— Exercise —
With pictures left out, retype exactly the lines from the one containing "Image resolution: width=878" through the final line of the entries.

— Data to process —
++++++

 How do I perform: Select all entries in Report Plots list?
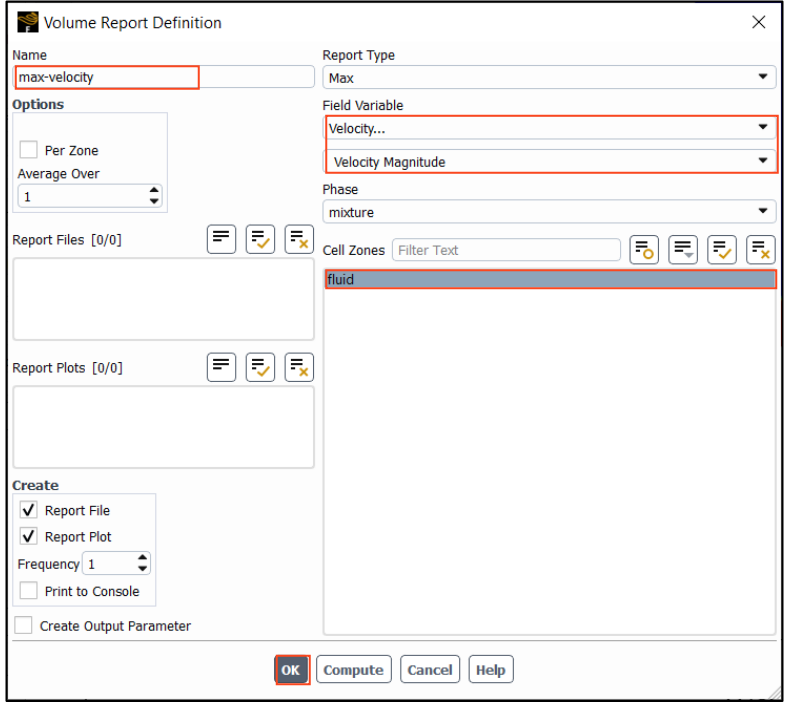(261, 367)
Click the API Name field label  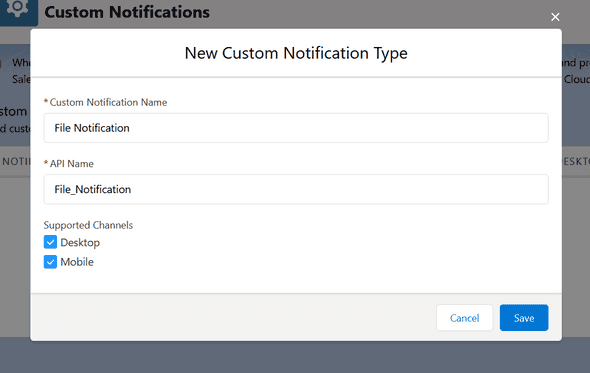click(x=71, y=164)
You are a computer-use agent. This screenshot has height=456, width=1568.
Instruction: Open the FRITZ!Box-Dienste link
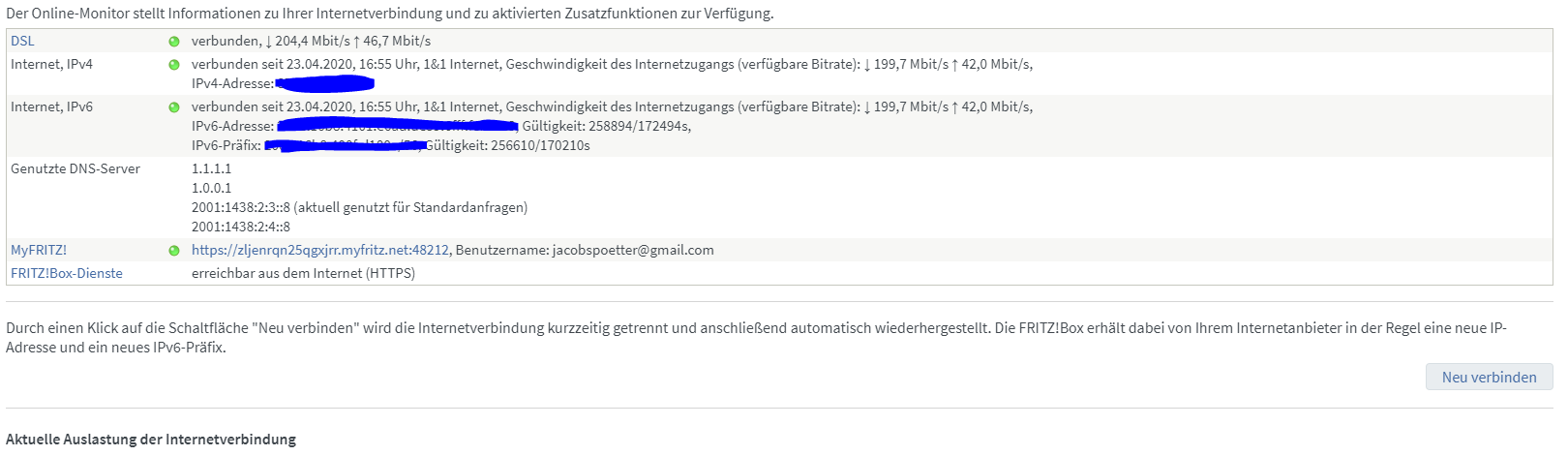coord(67,273)
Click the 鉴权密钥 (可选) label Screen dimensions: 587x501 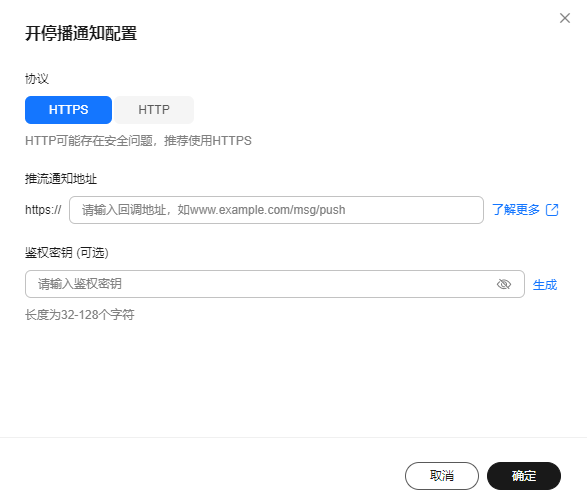click(67, 253)
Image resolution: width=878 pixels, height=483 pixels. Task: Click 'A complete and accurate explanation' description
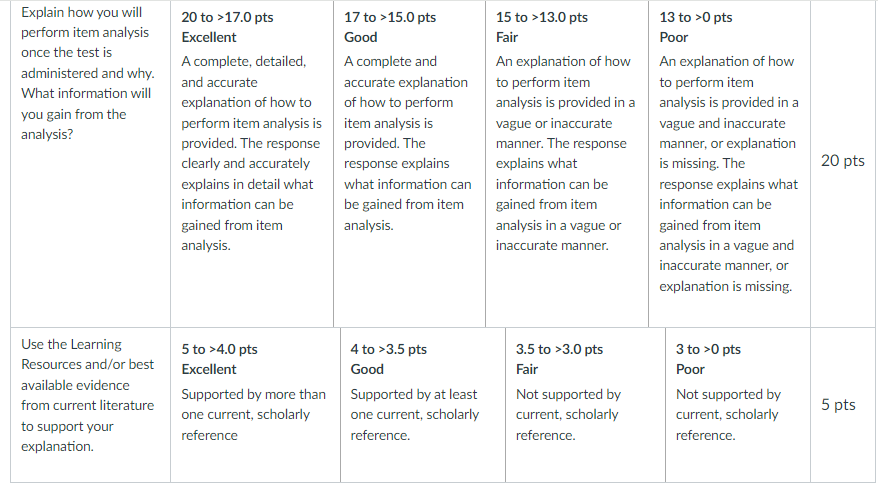(x=408, y=143)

++++++

— Exercise solution —
Image resolution: width=878 pixels, height=483 pixels. Task: Click 'A complete and accurate explanation' description
(x=408, y=143)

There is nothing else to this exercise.